Recently published:

• Wang, Yadi and Levinson, D. (2022) Time savings vs Access-based benefit assessment of New York’s Second Avenue Subway. Journal of Benefit Cost Analysis. 13(1) 120 – 147. [doi]

Abstract

Under the current practice of benefit-cost analysis, the direct economic benefits produced by a newly built transit facility are assessed based on how it affects travel time and various costs that are associated with transport needs and travel behavior. However, the time-saving-based benefit calculation approach has been questioned and criticized. Given the strong correlation between accessibility and land value, we propose the access-based land value benefit assessment as an alternative, and apply this assessment method to analyzing the Second Avenue Subway project in Manhattan, New York. The primary principle of the access-based method is that the economic value of a transport project’s intangible gains is largely capitalized by nearby properties’ value appreciation, which is directly caused by improved transport accessibility. We find that: (i) the actual travel time saving is lower than originally forecast; (ii) a strong positive correlation between residential property value and job accessibility by transit is observed; (iii) the appreciation in sold property value and rented property value both far exceed total project cost; and (iv) such results support the decision to approve and construct the Second Avenue Subway.

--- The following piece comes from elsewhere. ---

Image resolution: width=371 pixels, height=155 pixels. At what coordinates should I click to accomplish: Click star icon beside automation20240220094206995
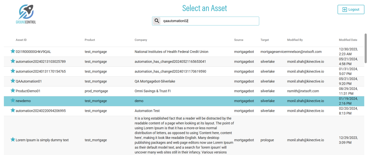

Congratulations to Ang Ji for “satisfying the requirements for the award of the degree of Doctor of Philosophy at the University of Sydney.”

Thesis Title: Traffic programming: Aligning incentives for socially efficient lane changes among non-connected vehicles.

Lead Supervisor: Professor David Levinson.

Abstract: This dissertation explores the rationality of drivers’ risky and aggressive behaviors in lane-changing scenarios and discusses some feasible ways to hold selfish drivers accountable for their decisions. Regardless of potential congestion and crashes suffering by other road users, rational drivers prefer to maximize their gains and demand others’ yielding. However, when all of them have such thoughts, conflicts (dilemmas) are embedded in their interactions, leading to unexpected consequences for the whole traffic. This question is investigated analytically by exploiting the game theory concept. A simplified 2×2 non-cooperative game is built to model strategies executed by human drivers without communications. This research learns driver behavior in two predefined sub-phases: `Stay’ and `Execution’ from empirical data. This procedure examines the factors that impact drivers’ execution of lane changes. From the results, we understand that lane-changing is motivated by the urgency to change and the dissatisfaction with current circumstances. The analytical model is then established by integrating driver incentives into payoff functions. The `greed’ and `fear’ of drivers in this process are quantified by speed advantages and possible crash costs respectively, so they trade off these factors and make decisions based on their own and opponents’ estimated payoffs. Using a numerical case study, we find that social gaps exist between user-optimal and system-optimal strategies when drivers mostly engage in selfish behaviors, significantly deteriorating the total system benefit. Pricing can be a sufficient tool to incentivize users to cooperate with others and achieve win-win outcomes. It is posited that the designed pricing schemes may promote the negotiation between drivers, reducing collision risks and improving operational traffic efficiency. Several simulation experiments are then conducted to evaluate this dissertation’s hypotheses on the performance of pricing rules. Overall, the proposed framework develops a behavioral model and improvement schemes from the perspective of microscopic vehicular interactions. The conclusions will hopefully find their applications in autonomous vehicle-human interaction algorithms and future transportation systems.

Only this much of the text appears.